In addition, the related carbon material to which the microwaves are applied may be, for example, carbon nanotubes; graphene (in particular, multilayer graphene flake, MGF); graphite; carbon black, such as carbon black, acetylene black, Ketjen black, Denka black, thermal black, channel black, furnace black, lamp black, etc.; carbon fiber; or a mixture containing two or more thereof.
In addition, the pre-treatment using the microwaves is characterized in that the microwaves are applied to the porous carbon material under a condition that MPPT according to the following Equation 1 is 2,000 to 10,000 W·s/g.
MPPT(W·s/g)=Microwave Power(W)×Time(s)/Weight of carbon material(g) [Equation 1]
wherein Time is a period of time in seconds during which the microwaves are applied, and is longer than 10 seconds. In addition, the porous carbon material is preferably in the form of a powder.

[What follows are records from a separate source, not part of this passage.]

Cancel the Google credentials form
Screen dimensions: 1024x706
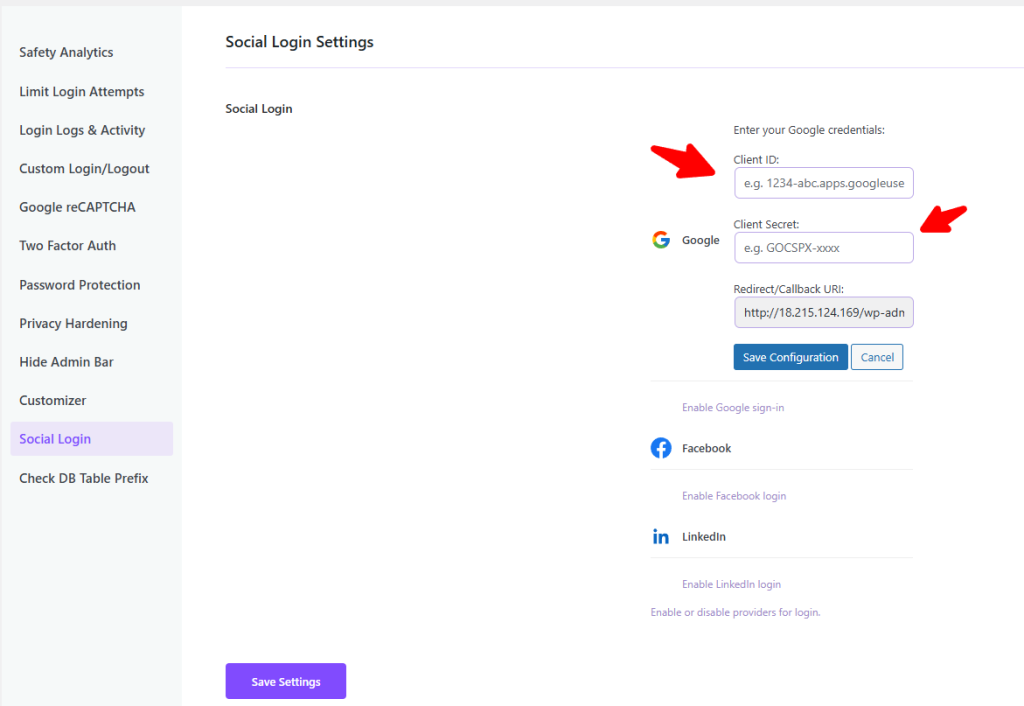click(877, 357)
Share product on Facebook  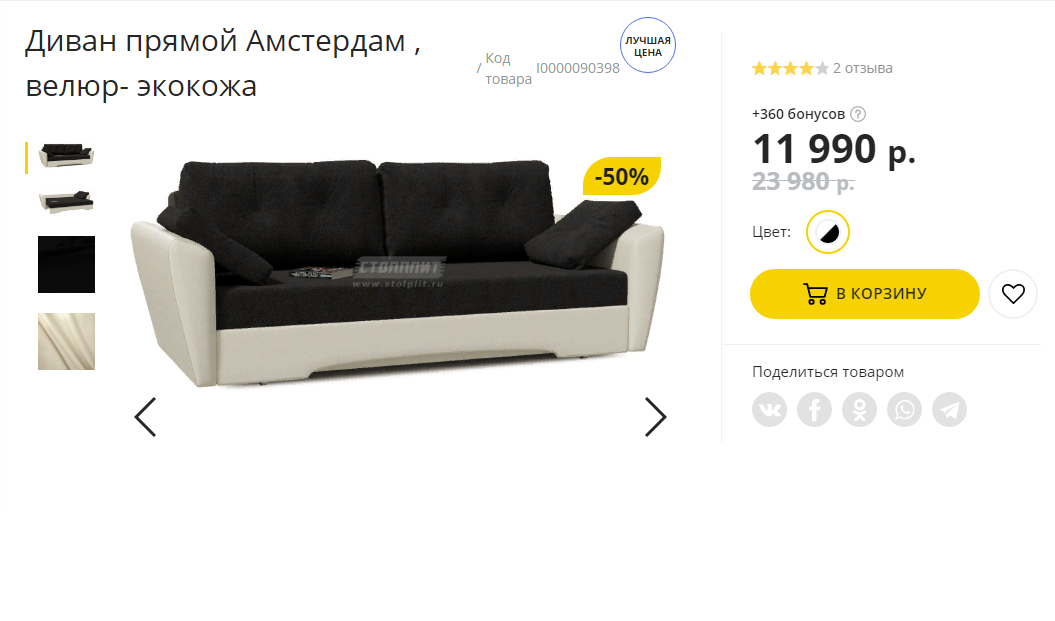point(814,409)
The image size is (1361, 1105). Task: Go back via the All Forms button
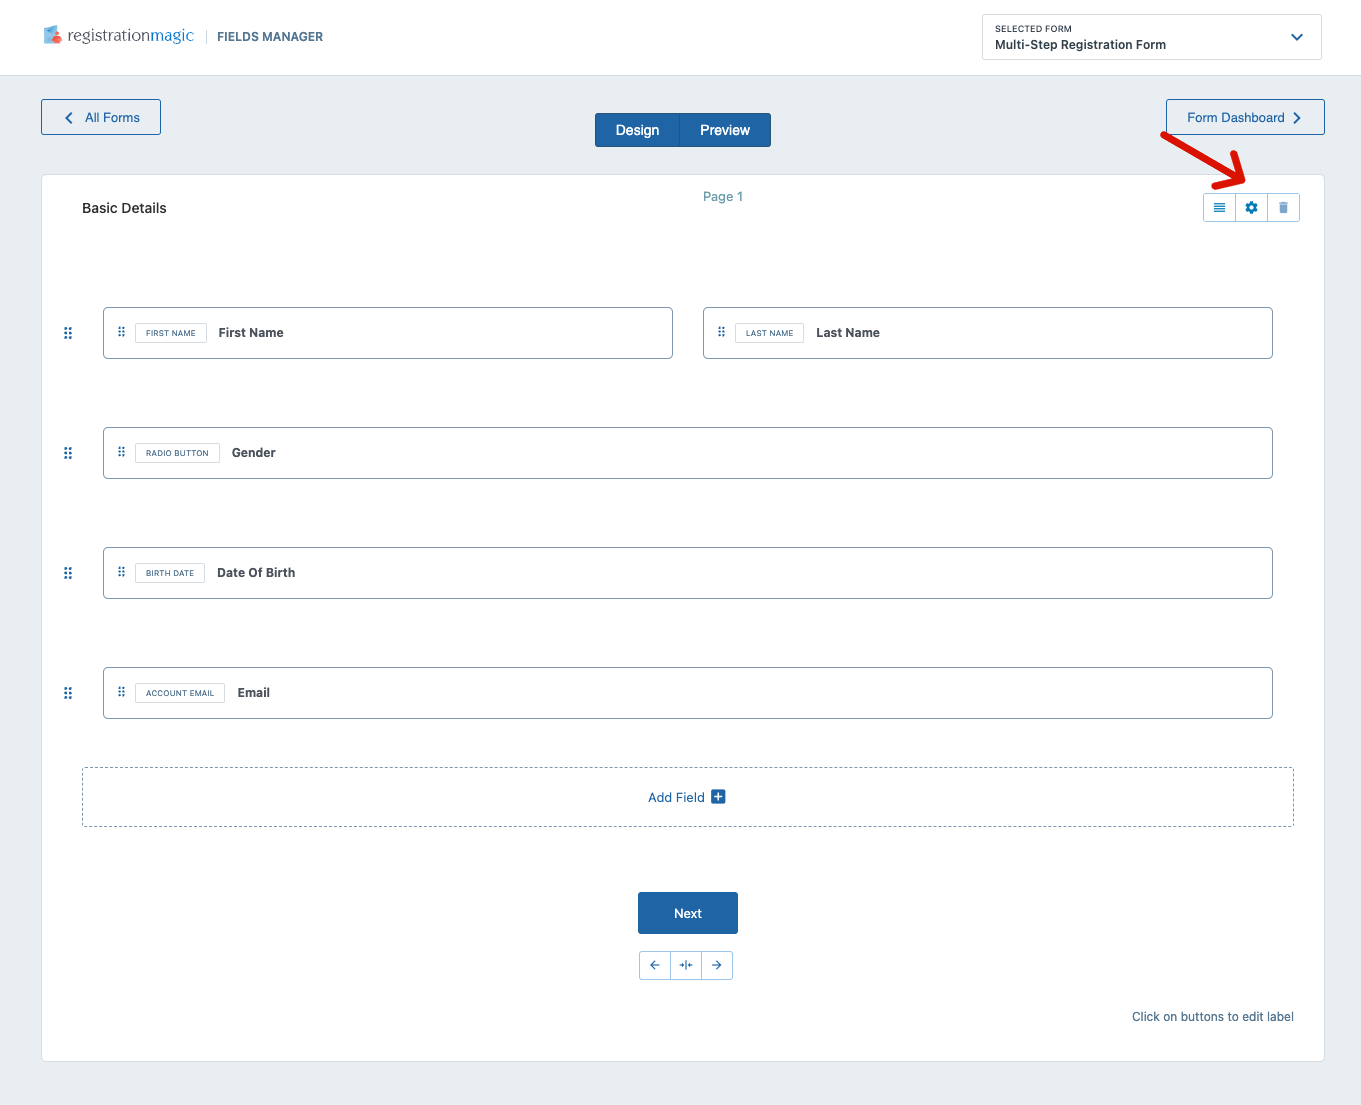click(100, 117)
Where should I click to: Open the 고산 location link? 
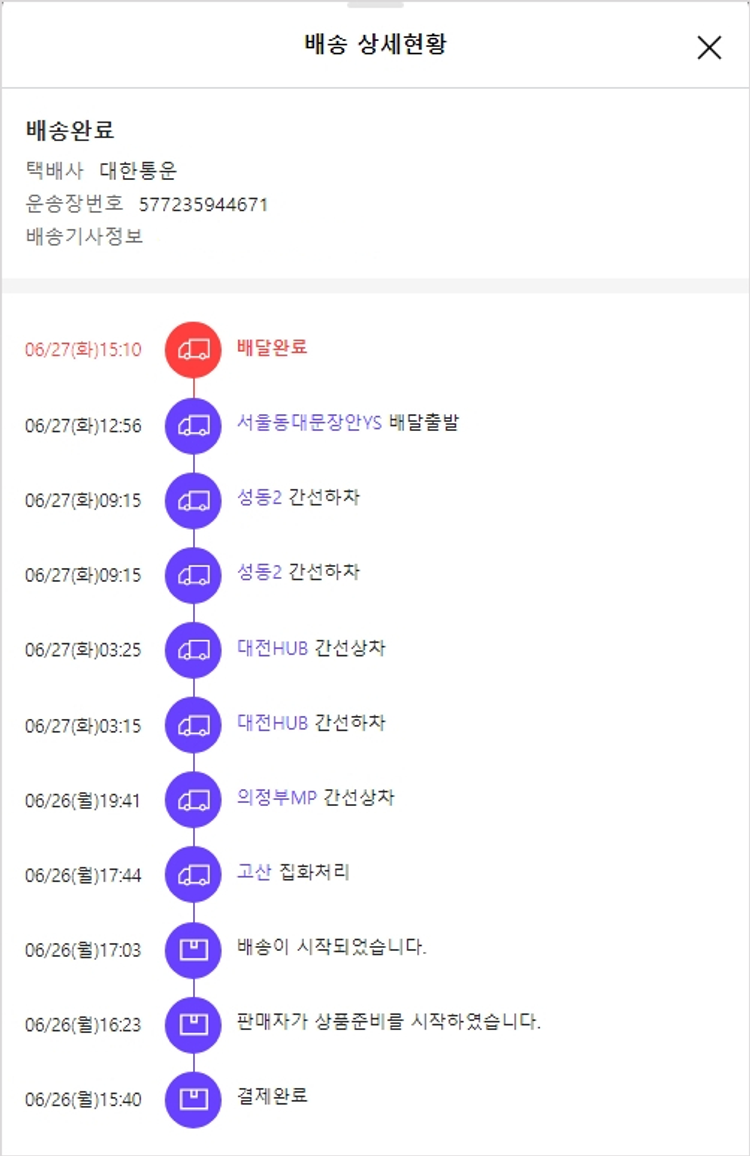click(254, 872)
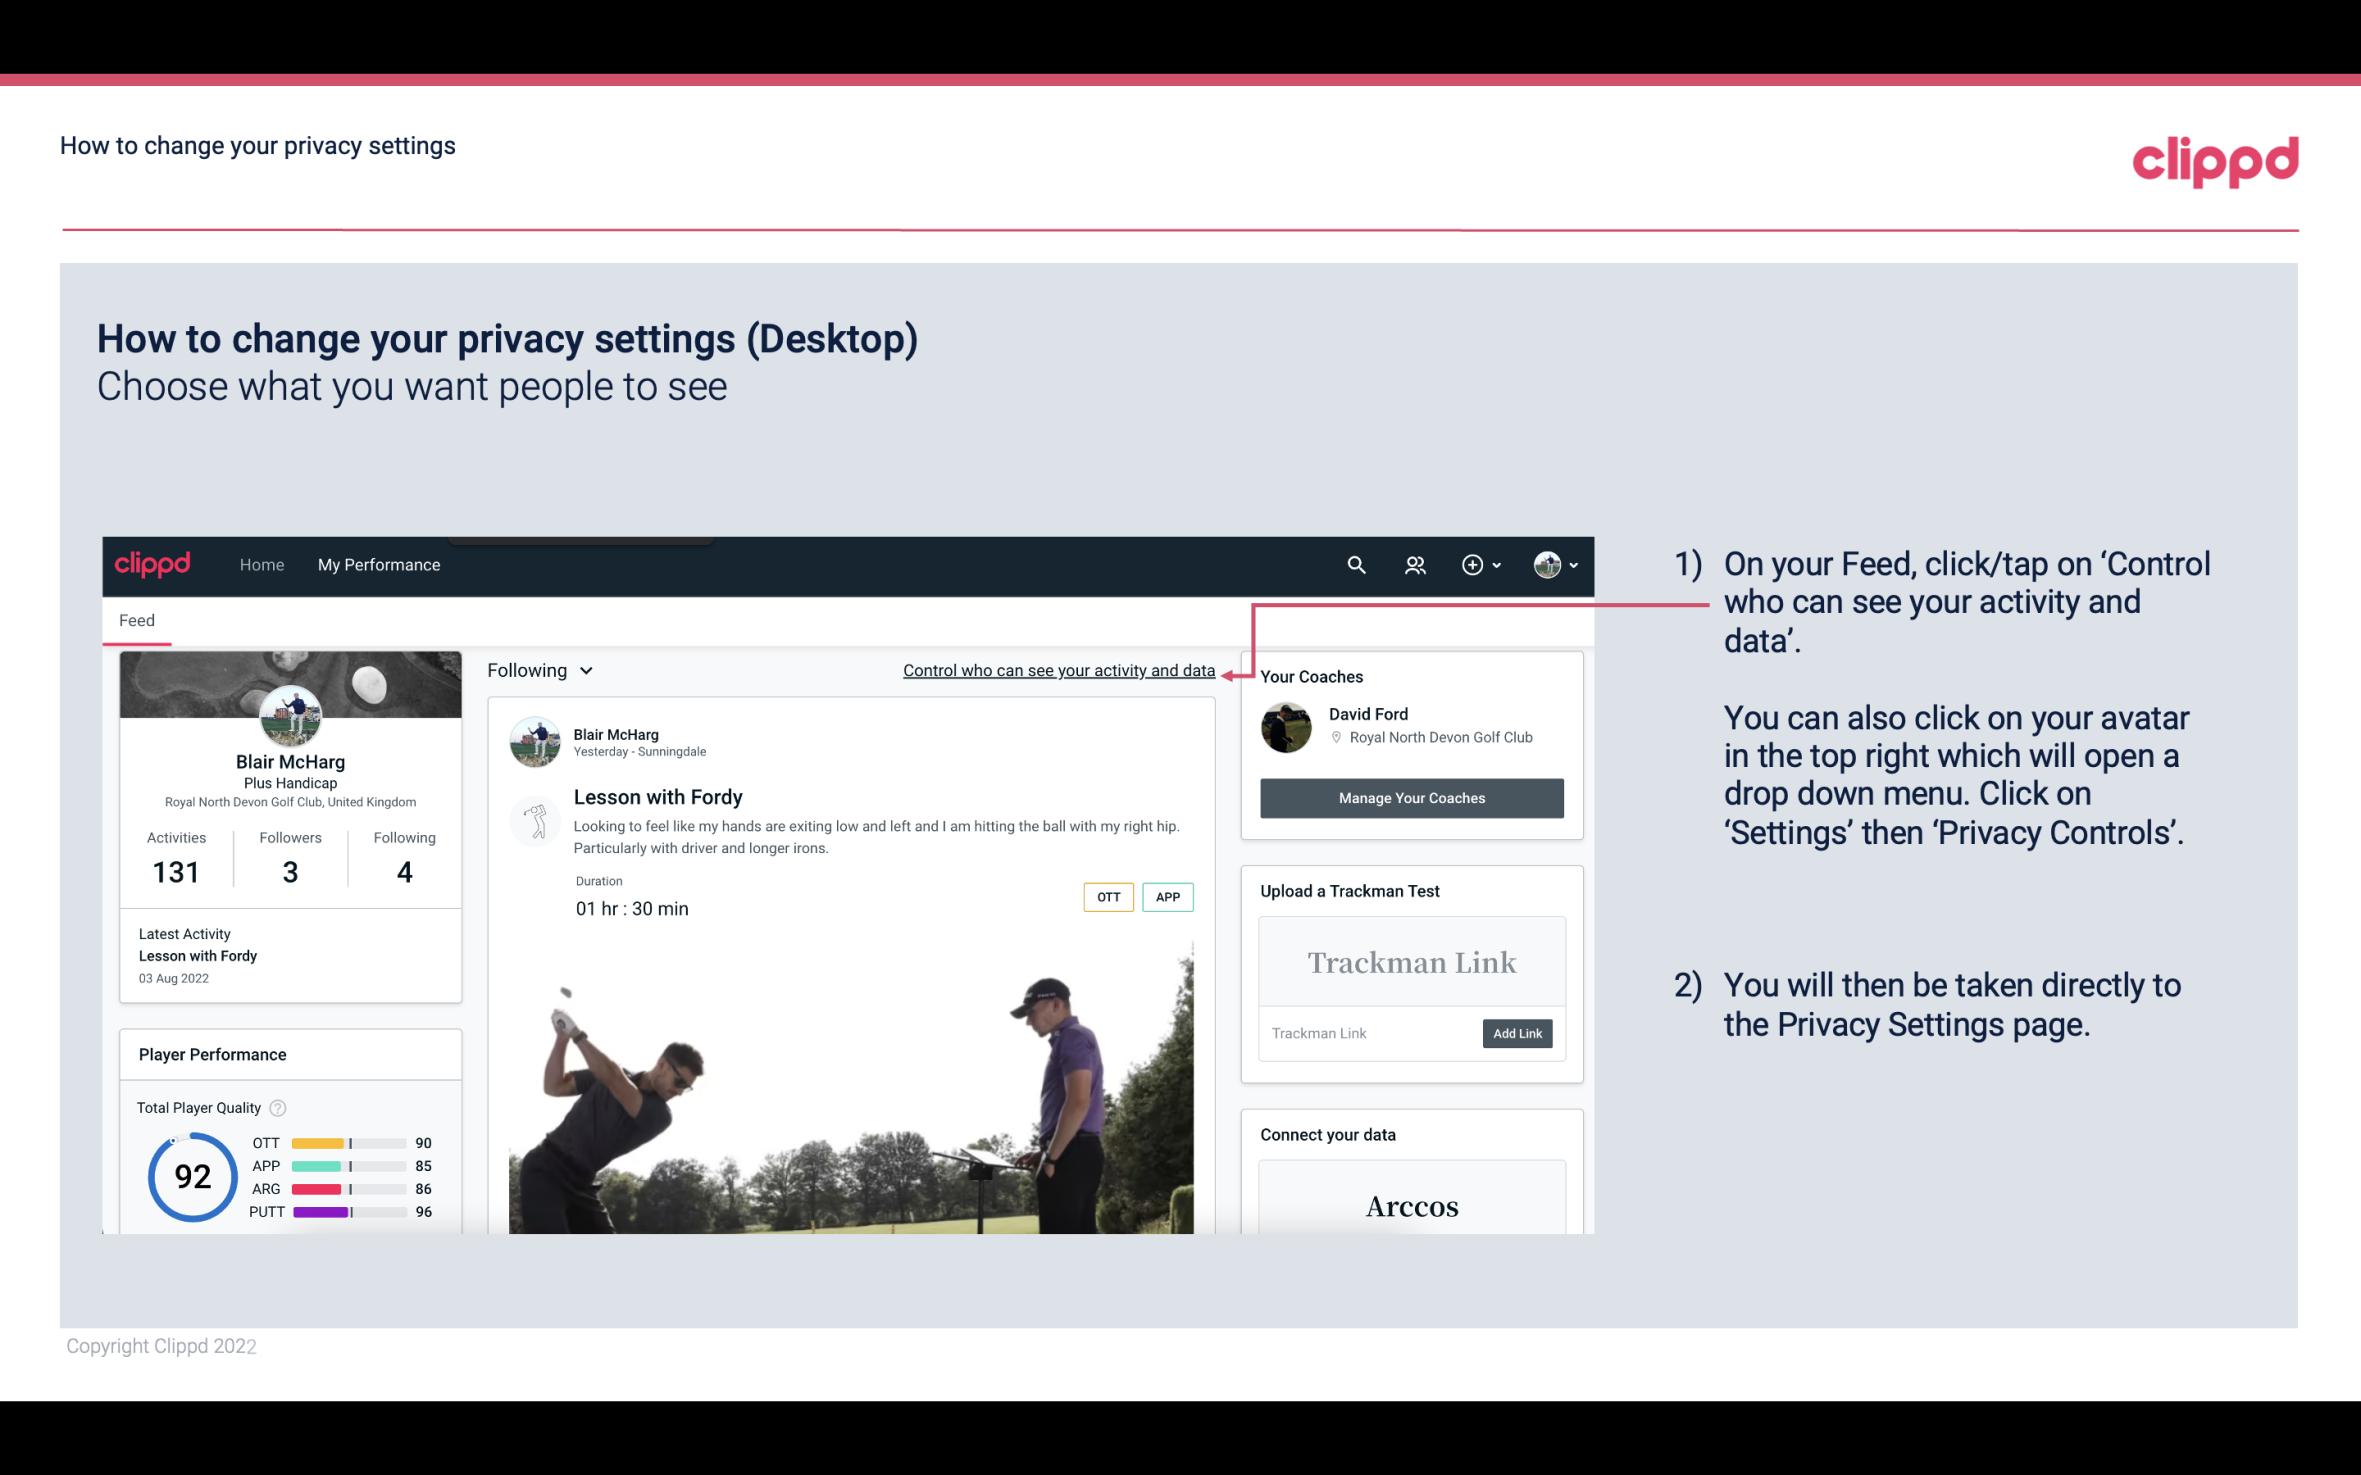Click the Trackman Link input field
Screen dimensions: 2361x1475
click(x=1367, y=1033)
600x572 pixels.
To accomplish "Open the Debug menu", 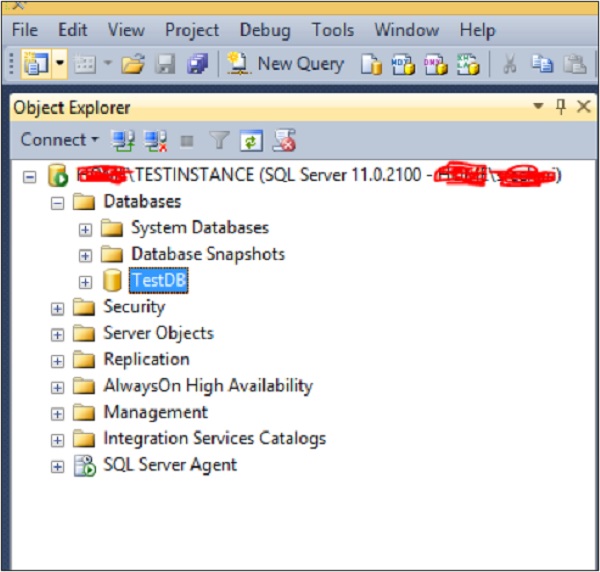I will [x=265, y=30].
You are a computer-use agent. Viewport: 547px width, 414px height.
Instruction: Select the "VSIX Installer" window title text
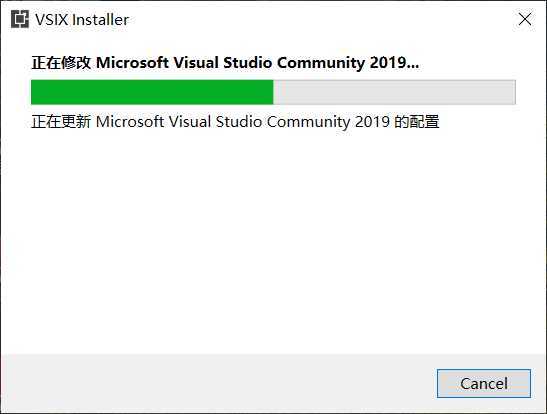click(x=82, y=20)
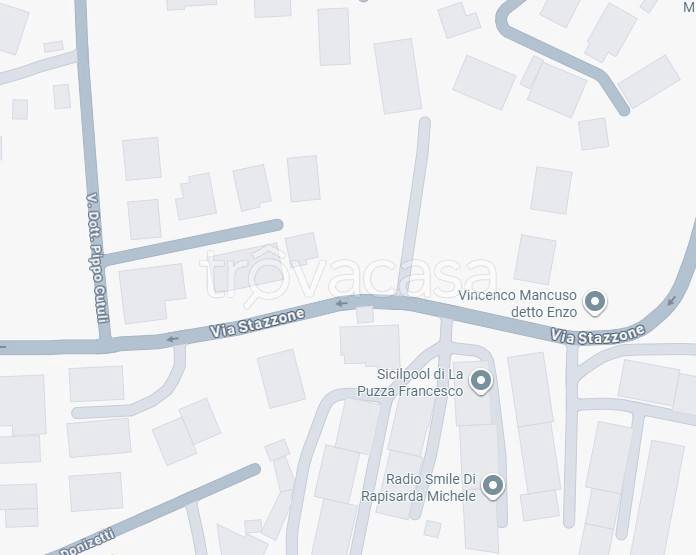
Task: Select the Donizetti street label
Action: coord(88,543)
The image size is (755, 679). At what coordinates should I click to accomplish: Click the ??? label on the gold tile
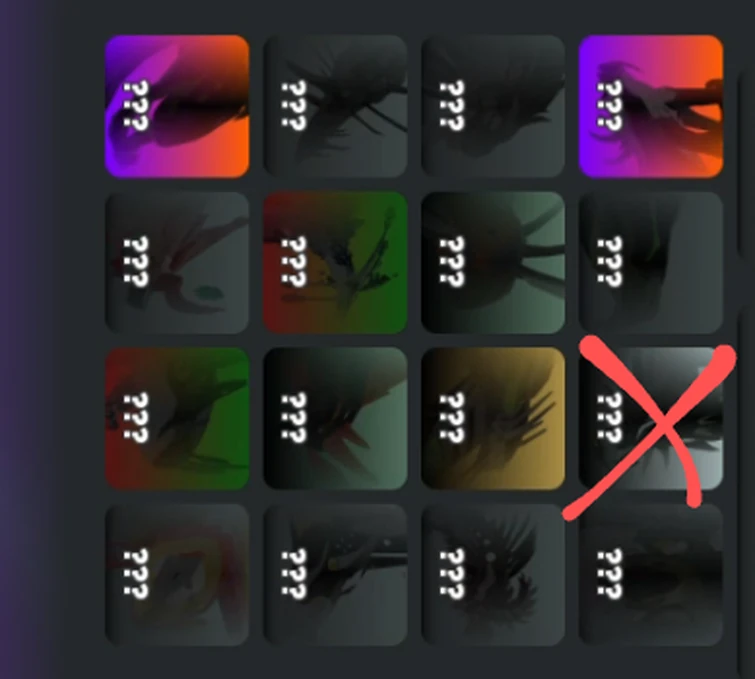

However, the MPPT (W·s/g) value of Equation 1 above may also be different because each of the carbon materials before the microwaves were applied is different in the content of other impurities such as moisture and functional groups, except for carbon.
In one embodiment, the MPPT value of the carbon nanotubes is 2,000 to 10,000 W·s/g, but when it exceeds about 2,800 W·s/g, there may be no practical benefit because the impurities are no longer removed. In addition, if the MPPT value of the carbon nanotubes is less than 2,000 W·s/g, it is impossible or insufficient to remove the impurities, and thus it is difficult to achieve the object of the present disclosure for the purpose of improving the charging overvoltage. If the MPPT value of the carbon nanotubes exceeds 10,000 W·s/g, it may lead to ignition.
The MPPT value of the graphene (in particular, multilayer graphene flake, MGF) is also 2,000 to 10,000 W·s/g. However, if it exceeds about 5,300 W·s/g, there may be no practical benefit because the impurities are no longer removed. In addition, if the MPPT value of the graphene is less than 2,000 W·s/g, it is impossible or insufficient to remove the impurities, and thus it is difficult to achieve the object of the present disclosure for the purpose of improving the charging overvoltage. If the MPPT value of the graphene exceeds 10,000 W·s/g, it may lead to ignition.
The MPPT value of the carbon black is also 2,000 to 10,000 W·s/g. However, if it exceeds about 3,500 W·s/g, there may be no practical benefit because the impurities are no longer removed. In addition, if the MPPT value of the carbon black is less than 2,000 W·s/g, it is impossible or insufficient to remove the impurities, and thus it is difficult to achieve the object of the present disclosure for the purpose of improving the charging overvoltage. If the MPPT value of the carbon black exceeds 10,000 W·s/g, it may lead to ignition.
The MPPT value of the Ketjen black is also 2,000 to 10,000 W·s/g, preferably 5,000 to 9,900 W·s/g. If it exceeds 9,900 W·s/g, there may be no practical benefit because the impurities are no longer removed. In addition, if the MPPT value of the Ketjen black is less than 2,000 W·s/g, it is impossible or insufficient to remove the impurities, and thus it is difficult to achieve the object of the present disclosure for the purpose of improving the charging overvoltage. If the MPPT value of the Ketjen black exceeds 10,000 W·s/g, it may lead to ignition. Accordingly, when applying the microwaves to the carbon material, microwave energy must be applied according to the range of MPPT corresponding to each carbon material.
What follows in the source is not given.